**ACTIONS TO TAKE:**
a - In the passage about Richards' work, what did her team do to the gold before attaching the lapis?
b - Summarize the passage about Richards' work in two sentences.
c - Write out the part of the passage about Richards' work starting with "Clarence’s hair is" and going on through "BOOK OF CLARENCE.".

**TEXT SHOWN:**

>> Begin

Richards’ team even manipulated the precious metal to be a more historically accurate representation of the technology available 2000 years ago. “We sort of knocked back the gold a little because the gold that you get now isn’t the same as the gold that they got then. You really have to play around with the gold, take it down, weather it, age it, and then attach the lapis.”

Clarence’s hair is a telling indicator of his poise and power. He is more polished and elaborate in times of success. Richards noted that “volume and contraction” or “looseness and tightness” can be used to reflect a character’s stability. She manipulated those elements through the beats of Clarence’s journey. “[The loc clips] worked so beautifully because his blinged-out look started to decompose a bit when he’s in jail. All those adornments started to fade or droop with it,” Richards revealed. “So, it was like they were weighing down his journey.”

LaKeith Stanfield and Director Jeymes Samuel on the set of THE BOOK OF CLARENCE.

Richards’ work has carried many powerful characters through dark moments. She has worked on several violent scenes, from Judas and the Black Messiah to Chadwick Boseman’s role in Message from the King. Conjuring up the brutal effects requires a peaceful environment to ease the performer into the challenging material carefully. “I’ve beaten up a lot of people in my career,” Richards laughed. “I tend to meditate on it now because I have to put energy into it. For me, it’s not just painting. It is an energetic process. I have to be in a certain frame of mind.”

In addition to the colorized contact lenses for Thomas, Richards ordered a custom pair to illustrate Clarence’s injuries. The details are graphic, but that commitment to reality honors the character’s painful journey.

“He had a blown-out eye. You see a lot of these lenses, and it’s a bloodshot eye, but I really wanted it to look like the muscle of the iris had been destroyed and broken so that the pupil, which is just basically empty space inside the eye, you could see the distortion,” Richards explained. “You could see that the muscle was actually open. It was quite horrible. People were like, ‘Jesus Christ! How do you think of it?’ And I’m like, well, it’s anatomy.”

>> End

(Item coordinate data)
>> Begin

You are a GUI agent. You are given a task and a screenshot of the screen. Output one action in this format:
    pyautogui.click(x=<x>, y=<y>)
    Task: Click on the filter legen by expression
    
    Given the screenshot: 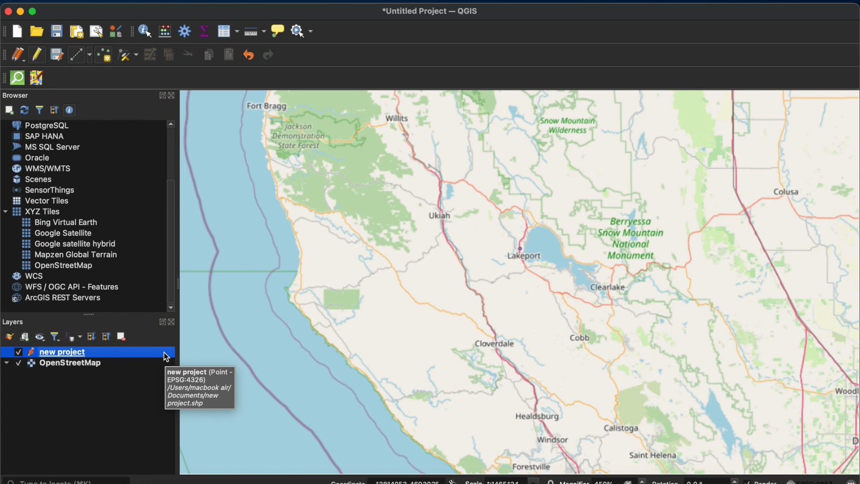 What is the action you would take?
    pyautogui.click(x=74, y=337)
    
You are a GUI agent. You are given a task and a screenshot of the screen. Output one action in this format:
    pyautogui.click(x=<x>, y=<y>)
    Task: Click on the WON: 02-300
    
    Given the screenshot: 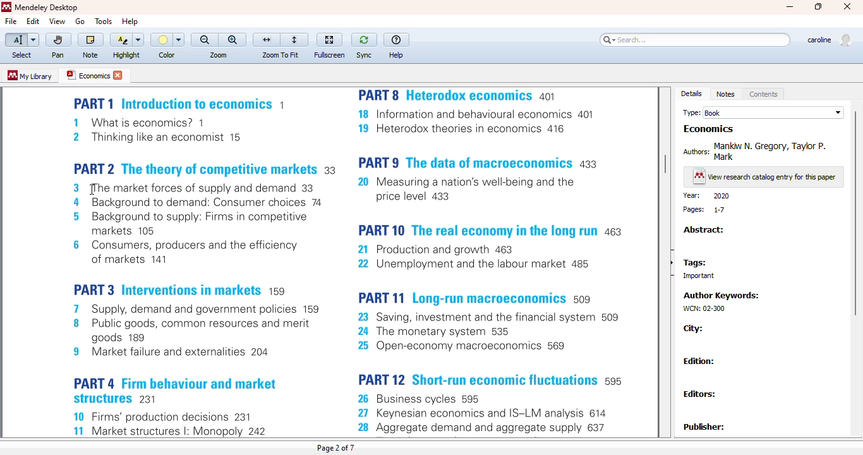 What is the action you would take?
    pyautogui.click(x=704, y=307)
    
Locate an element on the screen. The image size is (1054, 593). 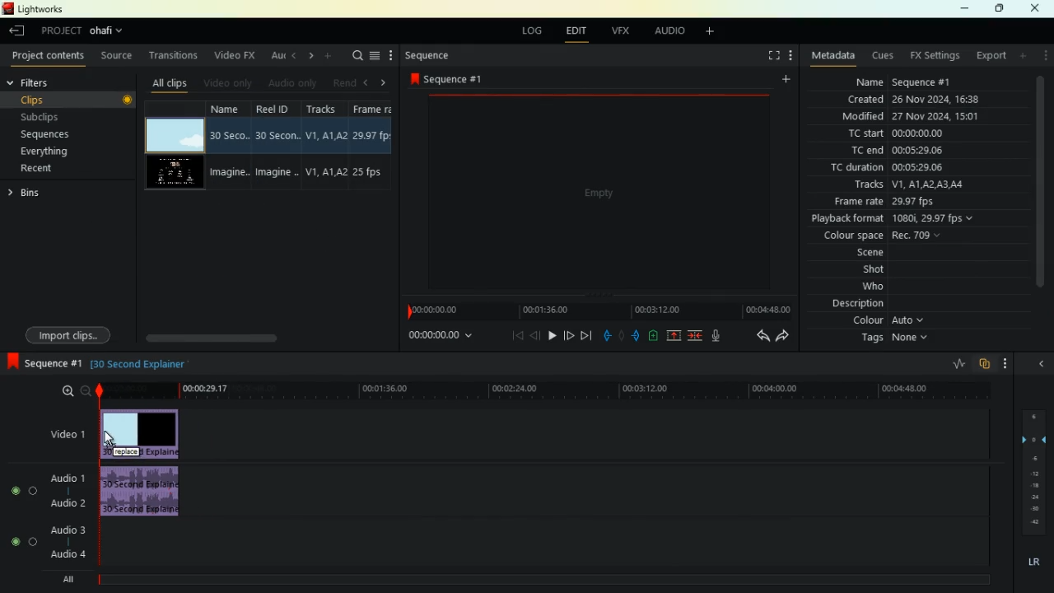
timeline is located at coordinates (535, 580).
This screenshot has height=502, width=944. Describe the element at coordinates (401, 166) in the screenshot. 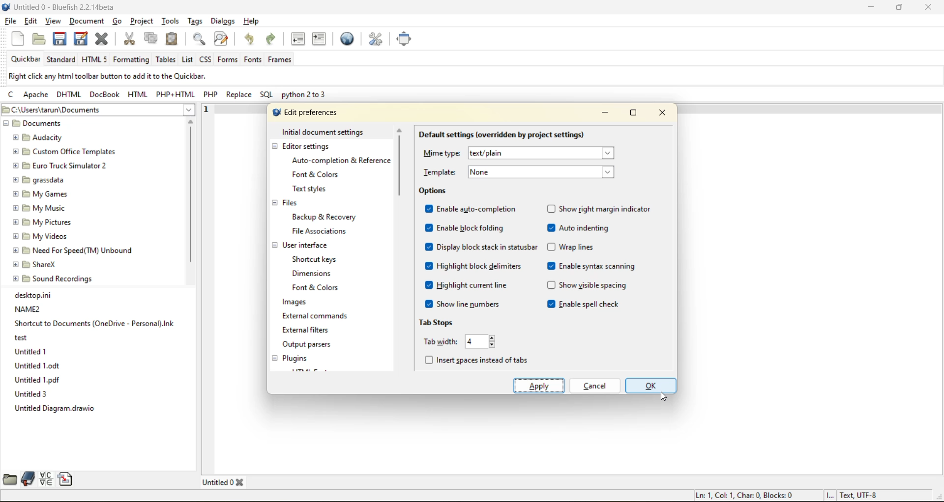

I see `vertical scroll  bar` at that location.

>> End

**ANSWERS IN ORDER:**
a - They knocked the gold back, taking it down, weathering it, and aging it.

b - Richards' team aged the gold to better match the gold of 2000 years ago, and she used Clarence's hair, including loc clips that fade and droop while he is in jail, to reflect his stability and power. She has created many violent effects, which she approaches by meditating, and for Clarence she ordered custom contact lenses showing an eye whose iris muscle looked destroyed.

c -
Clarence’s hair is a telling indicator of his poise and power. He is more polished and elaborate in times of success. Richards noted that “volume and contraction” or “looseness and tightness” can be used to reflect a character’s stability. She manipulated those elements through the beats of Clarence’s journey. “[The loc clips] worked so beautifully because his blinged-out look started to decompose a bit when he’s in jail. All those adornments started to fade or droop with it,” Richards revealed. “So, it was like they were weighing down his journey.”

LaKeith Stanfield and Director Jeymes Samuel on the set of THE BOOK OF CLARENCE.